Organizations Partner to Study Genetics of Addiction

BioRealm, RUCDR Infinite Biologics, and Affymetrix have entered a broad strategic alliance that will leverage BioRealm’s SmokeScreen platform to genotype the National Institute on Drug Abuse’s (NIDA) biorepository of more than 50,000 samples. Developed in conjunction with NIDA’s Genetics Consortium and Affymetrix, the SmokeScreen array is a genome-wide array with a research-driven focus on more than 1,000 addiction-related genes. The samples it will analyze were collected from human subjects studied in NIDA-funded research, and are preserved in a biobank at RUCDR Infinite Biologics, on the campus of Rutgers University in New Jersey. To date, the analysis of genetic information contained in these samples has been focused on specific targets, and the samples have not been collectively analyzed. This partnership makes it possible to analyze this information in a cost-effective manner.

Once the genetic information contained in these samples is made available to researchers, it will be used to study the link between genetic variations and addiction. Detailed genetic information might, for example, be used by researchers exploring how genetics influences patients’ individual responses to treatment approaches.

“Because of the SmokeScreen array, we have the ability to reveal genetic information previously hidden in NIDA’s samples,” said Andrew Brooks, PhD, chief operating officer and director of technology development at RUCDR Infinite Biologics. “It is a validated platform that will become a crucial tool in advancing addiction research and moving the field towards personalized treatment.”
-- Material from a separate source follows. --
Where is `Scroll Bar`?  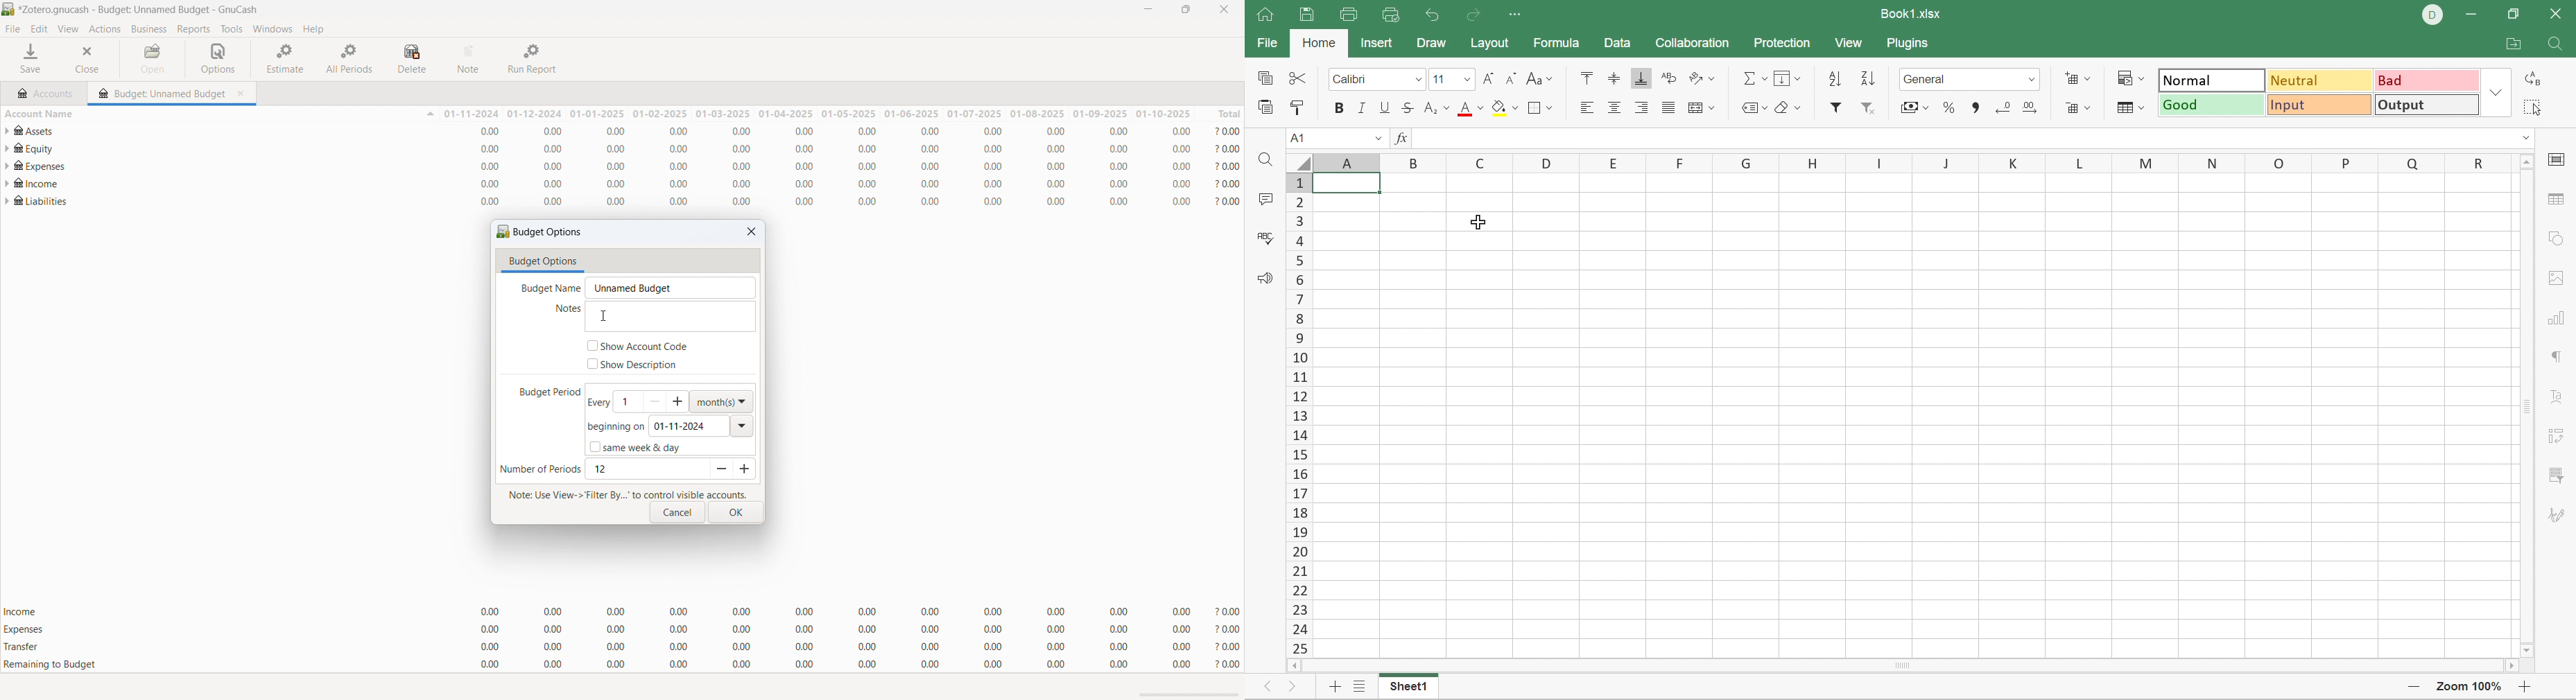 Scroll Bar is located at coordinates (2527, 407).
Quest, Perinatal Quality Foundation to Advance Noninvasive Prenatal Screening

The Perinatal Quality Foundation has launched a nationwide campaign to improve understanding among pregnant women and their healthcare providers of the advantages, limitations, and clinically appropriate interpretation of results of noninvasive prenatal screening (NIPT) and other diagnostic tests. Quest Diagnostics is supporting the initiative through a grant. The campaign will involve a comprehensive education and quality-tracking program for NIPTs, maternal serum screening, chromosomal microarray analysis, and expanded carrier screening. Additionally, it will create an online patient registry through which women who receive prenatal screening during pregnancy may report results of confirmatory diagnostic tests, primarily chorionic villus sampling or amniocentesis, as well as post-partum outcomes. The goal is to enable scientists to use this de-identified information to determine the positive and negative predictive values for noninvasive prenatal screens for common aneuploidies such as trisomy 21.
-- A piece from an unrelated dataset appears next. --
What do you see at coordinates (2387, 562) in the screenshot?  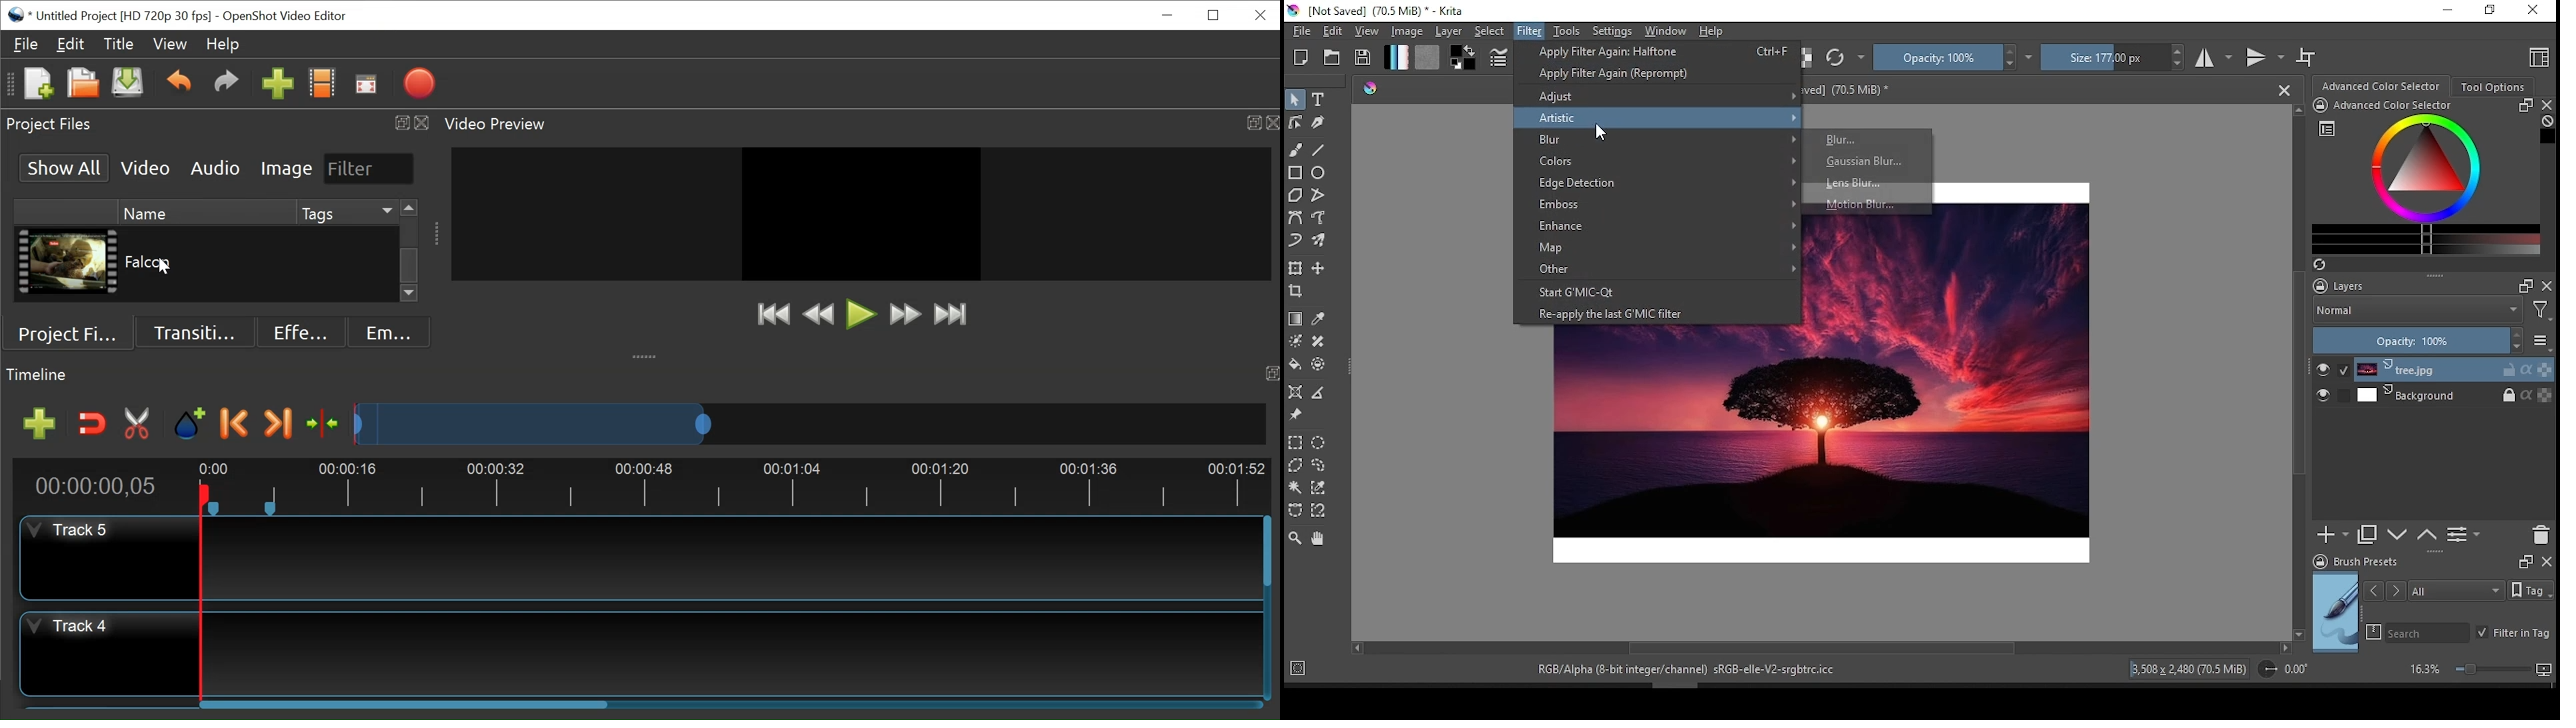 I see `brush presets` at bounding box center [2387, 562].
Thermo Fisher and CDC Join Forces to Accelerate Global Microbial Identification

Through a collaboration with the Special Bacteriology Reference Laboratory at the Centers for Disease Control and Prevention (CDC), Thermo Fisher Scientific has developed the MicrobeBridge software platform, a solution that enables global public health laboratories to directly access CDC’s MicrobeNet online virtual reference lab database. With this software, researchers can identify microbial pathogens potentially at the root of global outbreaks more quickly by using one expert-curated database instead of multiple databases. MicrobeBridge further minimizes the effort required to match and positively identify specimens by integrating with all Applied Biosystems capillary electrophoresis instruments and automating the assembly and quality control of raw Sanger sequencing data into a searchable format in the MicrobeNet database.

DNA-based microbial identification has become an invaluable tool for public health scientists to identify and track infectious disease outbreaks,” said Dan Didier, MD, PhD, director of public health at Thermo Fisher Scientific. “Yet data analysis has slowed the ability of public health laboratories to act swiftly. MicrobeBridge overcomes that hurdle and equips researchers with technology that helps them to respond more quickly to pathogens that threaten human health.
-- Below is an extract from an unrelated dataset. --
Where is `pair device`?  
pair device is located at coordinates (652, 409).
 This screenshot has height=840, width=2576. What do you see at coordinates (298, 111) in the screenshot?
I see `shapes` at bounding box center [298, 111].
Broad Institute, Google Collaborate on Expanding Access to Genomic Analysis Tools

The Broad Institute of the Massachusetts Institute of Technology and Harvard has teamed with Google Genomics to explore how to break down major technical barriers that increasingly hinder biomedical research. Specifically, the two organizations plan to tackle the need for computing infrastructure to store and process enormous datasets, as well as for tools to analyze such data. As a first step, Broad Institute’s Genome Analysis Toolkit, or GATK, will be offered as a service on the Google Cloud Platform as part of Google Genomics. GATK is a software package designed to analyze high-throughput genomic sequencing data. The goal of providing it through Google is to enable any genomic researcher to upload, store, and analyze data in a cloud-based environment that combines the Broad Institute’s state-of-the-art genomic analysis tools with Google’s scale and computing power.